What real world problem does this solve that couldn't be as well solved before? Is the improvement significant?


This is a good starting point to your question, from William Morgan who's attributed with coining the term service mesh: https://buoyant.io/service-mesh-manifesto/.

It's a fair question. Service meshes are a relatively recent development, and there aren't many papers on them, despite rapid adoption in industry (e.g. many large systems use a service mesh, and AWS App Mesh is in general release as of last year). This is a decent survey paper: https://ieeexplore.ieee.org/document/8705911.

Service meshes are intended to address some of the operational complexity of running microservices. To take Morgan's definition: "A service mesh is a dedicated infrastructure layer for handling service-to-service communication. It’s responsible for the reliable delivery of requests through the complex topology of services that comprise a modern, cloud native application."

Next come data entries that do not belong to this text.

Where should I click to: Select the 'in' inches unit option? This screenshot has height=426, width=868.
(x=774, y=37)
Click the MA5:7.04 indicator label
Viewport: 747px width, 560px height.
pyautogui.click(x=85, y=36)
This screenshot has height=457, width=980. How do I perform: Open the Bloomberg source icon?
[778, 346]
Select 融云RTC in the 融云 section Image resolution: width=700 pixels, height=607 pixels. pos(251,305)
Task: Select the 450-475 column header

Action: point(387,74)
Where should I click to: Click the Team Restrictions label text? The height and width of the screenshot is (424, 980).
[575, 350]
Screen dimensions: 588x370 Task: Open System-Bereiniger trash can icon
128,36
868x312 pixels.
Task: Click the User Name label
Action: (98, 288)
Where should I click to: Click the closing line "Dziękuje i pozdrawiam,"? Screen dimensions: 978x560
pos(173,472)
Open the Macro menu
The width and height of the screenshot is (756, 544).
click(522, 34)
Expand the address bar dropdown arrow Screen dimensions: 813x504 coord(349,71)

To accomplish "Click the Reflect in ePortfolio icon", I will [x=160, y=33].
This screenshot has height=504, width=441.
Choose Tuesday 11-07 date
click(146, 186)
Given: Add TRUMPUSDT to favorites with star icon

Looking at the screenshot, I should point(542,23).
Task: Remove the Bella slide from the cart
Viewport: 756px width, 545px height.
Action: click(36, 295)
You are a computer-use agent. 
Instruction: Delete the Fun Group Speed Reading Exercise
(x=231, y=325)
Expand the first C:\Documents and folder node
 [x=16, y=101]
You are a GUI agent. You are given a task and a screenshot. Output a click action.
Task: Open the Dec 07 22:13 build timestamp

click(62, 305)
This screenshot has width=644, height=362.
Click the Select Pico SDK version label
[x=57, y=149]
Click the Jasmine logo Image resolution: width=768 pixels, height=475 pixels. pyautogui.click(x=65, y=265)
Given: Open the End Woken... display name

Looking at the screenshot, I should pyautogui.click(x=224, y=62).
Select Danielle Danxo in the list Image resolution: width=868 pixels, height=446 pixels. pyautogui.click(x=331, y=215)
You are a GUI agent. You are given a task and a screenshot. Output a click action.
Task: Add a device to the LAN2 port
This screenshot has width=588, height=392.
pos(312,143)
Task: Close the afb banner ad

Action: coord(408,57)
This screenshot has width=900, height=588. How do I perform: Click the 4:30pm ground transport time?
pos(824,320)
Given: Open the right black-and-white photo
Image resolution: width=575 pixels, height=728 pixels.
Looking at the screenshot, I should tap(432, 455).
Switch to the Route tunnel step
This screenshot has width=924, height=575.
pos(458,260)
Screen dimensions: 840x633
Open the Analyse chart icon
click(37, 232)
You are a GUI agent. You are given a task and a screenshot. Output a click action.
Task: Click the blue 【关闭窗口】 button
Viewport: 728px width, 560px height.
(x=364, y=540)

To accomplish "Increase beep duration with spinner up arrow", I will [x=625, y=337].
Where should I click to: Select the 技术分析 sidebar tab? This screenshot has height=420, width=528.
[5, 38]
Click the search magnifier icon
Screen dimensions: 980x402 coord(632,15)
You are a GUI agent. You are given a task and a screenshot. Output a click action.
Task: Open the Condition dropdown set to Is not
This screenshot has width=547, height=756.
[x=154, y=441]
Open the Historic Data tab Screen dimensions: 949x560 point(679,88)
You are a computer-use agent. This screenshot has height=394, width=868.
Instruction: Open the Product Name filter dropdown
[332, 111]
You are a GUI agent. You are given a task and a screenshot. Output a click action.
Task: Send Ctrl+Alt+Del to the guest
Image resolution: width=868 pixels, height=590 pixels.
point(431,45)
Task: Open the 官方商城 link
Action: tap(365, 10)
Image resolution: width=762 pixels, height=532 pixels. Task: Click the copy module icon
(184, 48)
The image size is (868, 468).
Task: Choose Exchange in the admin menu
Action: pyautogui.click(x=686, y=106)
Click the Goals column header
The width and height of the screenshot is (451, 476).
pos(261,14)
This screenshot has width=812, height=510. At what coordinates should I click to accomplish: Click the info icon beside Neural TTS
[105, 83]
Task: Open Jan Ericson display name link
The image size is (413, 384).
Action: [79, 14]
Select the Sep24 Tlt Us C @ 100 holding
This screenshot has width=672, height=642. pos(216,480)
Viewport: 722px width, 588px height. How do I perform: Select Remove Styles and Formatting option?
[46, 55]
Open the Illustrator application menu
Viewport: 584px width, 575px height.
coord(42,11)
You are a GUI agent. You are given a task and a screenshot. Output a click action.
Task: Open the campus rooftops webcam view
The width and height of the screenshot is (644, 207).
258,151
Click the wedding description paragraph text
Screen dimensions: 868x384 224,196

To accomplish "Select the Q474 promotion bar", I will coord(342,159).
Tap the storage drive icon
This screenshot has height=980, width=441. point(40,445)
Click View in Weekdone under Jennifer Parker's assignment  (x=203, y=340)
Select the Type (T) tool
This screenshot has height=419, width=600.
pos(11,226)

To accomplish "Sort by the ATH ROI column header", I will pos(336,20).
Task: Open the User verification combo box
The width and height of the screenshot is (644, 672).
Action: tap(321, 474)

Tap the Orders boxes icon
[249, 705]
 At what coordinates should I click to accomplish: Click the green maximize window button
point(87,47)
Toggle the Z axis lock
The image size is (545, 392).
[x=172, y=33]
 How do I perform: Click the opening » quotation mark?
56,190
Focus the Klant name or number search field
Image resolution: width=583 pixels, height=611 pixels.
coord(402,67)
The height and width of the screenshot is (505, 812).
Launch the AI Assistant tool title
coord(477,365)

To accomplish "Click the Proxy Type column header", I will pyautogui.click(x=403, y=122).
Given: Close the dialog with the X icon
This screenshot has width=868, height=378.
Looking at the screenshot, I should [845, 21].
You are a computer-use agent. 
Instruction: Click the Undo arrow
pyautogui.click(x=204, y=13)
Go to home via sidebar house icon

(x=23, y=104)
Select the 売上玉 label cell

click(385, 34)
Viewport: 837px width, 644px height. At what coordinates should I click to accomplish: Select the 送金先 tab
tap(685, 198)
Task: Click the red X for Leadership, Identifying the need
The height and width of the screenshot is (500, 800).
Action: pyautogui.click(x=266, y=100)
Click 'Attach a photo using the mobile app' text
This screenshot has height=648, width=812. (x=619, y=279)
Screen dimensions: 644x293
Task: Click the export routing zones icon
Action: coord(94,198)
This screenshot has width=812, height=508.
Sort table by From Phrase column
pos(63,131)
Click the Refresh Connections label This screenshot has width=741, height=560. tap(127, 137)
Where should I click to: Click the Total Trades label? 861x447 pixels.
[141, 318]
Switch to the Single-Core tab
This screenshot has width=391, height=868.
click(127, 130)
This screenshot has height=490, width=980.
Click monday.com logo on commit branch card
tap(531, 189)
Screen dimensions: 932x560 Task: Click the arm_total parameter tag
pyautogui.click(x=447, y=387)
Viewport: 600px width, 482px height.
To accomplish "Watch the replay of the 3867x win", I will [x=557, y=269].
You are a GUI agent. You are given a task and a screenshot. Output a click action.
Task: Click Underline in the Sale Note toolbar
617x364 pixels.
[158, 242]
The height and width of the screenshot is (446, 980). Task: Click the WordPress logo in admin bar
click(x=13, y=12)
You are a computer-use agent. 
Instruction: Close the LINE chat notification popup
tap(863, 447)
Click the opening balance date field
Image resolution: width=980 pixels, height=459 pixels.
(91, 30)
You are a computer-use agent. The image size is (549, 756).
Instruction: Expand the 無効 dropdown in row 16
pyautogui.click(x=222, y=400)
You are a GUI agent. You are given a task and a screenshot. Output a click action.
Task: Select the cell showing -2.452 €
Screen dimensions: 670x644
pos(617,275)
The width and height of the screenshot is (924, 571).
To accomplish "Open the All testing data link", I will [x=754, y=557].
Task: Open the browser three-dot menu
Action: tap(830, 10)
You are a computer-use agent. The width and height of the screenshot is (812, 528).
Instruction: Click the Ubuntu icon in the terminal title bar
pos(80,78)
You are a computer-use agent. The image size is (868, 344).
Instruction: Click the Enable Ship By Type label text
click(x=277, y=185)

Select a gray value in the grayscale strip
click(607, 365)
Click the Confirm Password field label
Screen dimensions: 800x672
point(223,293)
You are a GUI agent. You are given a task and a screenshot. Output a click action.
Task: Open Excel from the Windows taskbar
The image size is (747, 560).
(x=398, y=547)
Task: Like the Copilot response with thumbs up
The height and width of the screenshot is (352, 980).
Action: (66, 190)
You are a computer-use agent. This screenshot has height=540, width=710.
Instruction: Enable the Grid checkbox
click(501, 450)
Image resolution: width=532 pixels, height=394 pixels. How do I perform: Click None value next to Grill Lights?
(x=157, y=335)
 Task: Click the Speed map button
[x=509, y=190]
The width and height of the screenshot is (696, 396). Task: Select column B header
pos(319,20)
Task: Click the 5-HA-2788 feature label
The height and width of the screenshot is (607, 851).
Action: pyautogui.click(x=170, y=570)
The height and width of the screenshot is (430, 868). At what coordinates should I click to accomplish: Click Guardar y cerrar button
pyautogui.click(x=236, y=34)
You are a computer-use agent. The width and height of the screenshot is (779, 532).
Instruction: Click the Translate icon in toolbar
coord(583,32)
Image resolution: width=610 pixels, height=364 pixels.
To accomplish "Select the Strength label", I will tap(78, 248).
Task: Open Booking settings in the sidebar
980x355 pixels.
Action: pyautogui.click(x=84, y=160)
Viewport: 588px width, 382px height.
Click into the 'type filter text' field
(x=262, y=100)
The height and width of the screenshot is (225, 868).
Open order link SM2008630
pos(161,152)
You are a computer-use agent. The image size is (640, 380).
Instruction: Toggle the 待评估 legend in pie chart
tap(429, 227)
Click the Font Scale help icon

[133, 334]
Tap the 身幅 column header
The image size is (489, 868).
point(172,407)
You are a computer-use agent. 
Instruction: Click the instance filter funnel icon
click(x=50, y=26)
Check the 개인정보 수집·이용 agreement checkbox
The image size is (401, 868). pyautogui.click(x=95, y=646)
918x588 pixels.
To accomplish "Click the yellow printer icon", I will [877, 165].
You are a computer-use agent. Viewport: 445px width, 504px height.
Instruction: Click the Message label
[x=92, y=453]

To answer your question briefly, a service mesh is not a completely brand new thing, the pattern seems a natural improvement to having a set of SDKs (like Twitter's Finagle) and other things tying an SOA together. Consistency in an SOA is pretty valuable, and separating infrastructure logic (like retries, service discovery) from application logic is pretty nice too. Whether the improvement has been significant, I'd recommend searching for "service mesh" and you'll find some talks describing use cases.

What I have found tricky is finding critical analysis of service meshes beyond "do we need this" (i.e. what are service meshes missing, does the pattern give rise to other opportunities), but this should come as more research is done in the area.


Another perspective than what BillFranklin wrote above (which is still a great answer) when compared to an internal load balancer, which is what you’d traditionally have to route internal traffic otherwise:

* typically mTLS is provided and abstracted away for applications (traffic between services is now authenticated and encrypted)

* no single point of failure in the same way

* no traffic bottleneck or needing to scale the LB (e.g. limited to bandwidth of what LB can handle)

* typically integrates natively with your existing service discovery/control plane (kubernetes/consul/nomad)


I won't trust Nginx until I can understand its source code. It has to be one of the largest most complex mostly undocumented, uncommented pieces of code in common use. There could be demons in there and no one would know.


How does this compare to Istio? On a high level it seems to claim exactly the same features:

- Envoy-like sidecar proxy based deployment model

- mutual TLS

- traffic mgmt with rate limiting, circuit breakers

- traffic monitoring/visualization with Grafana, OpenTracing

- hybrid deployments for non-container support


i started to use Linkerd and its way too cool :D Is there any reason to choose Nginx service mesh over linkerd which is already secure , supported by CNF.


I ditched nginx as soon as I could after the F5 acquisition. Once you have a bad experience with a company it stick for a long time.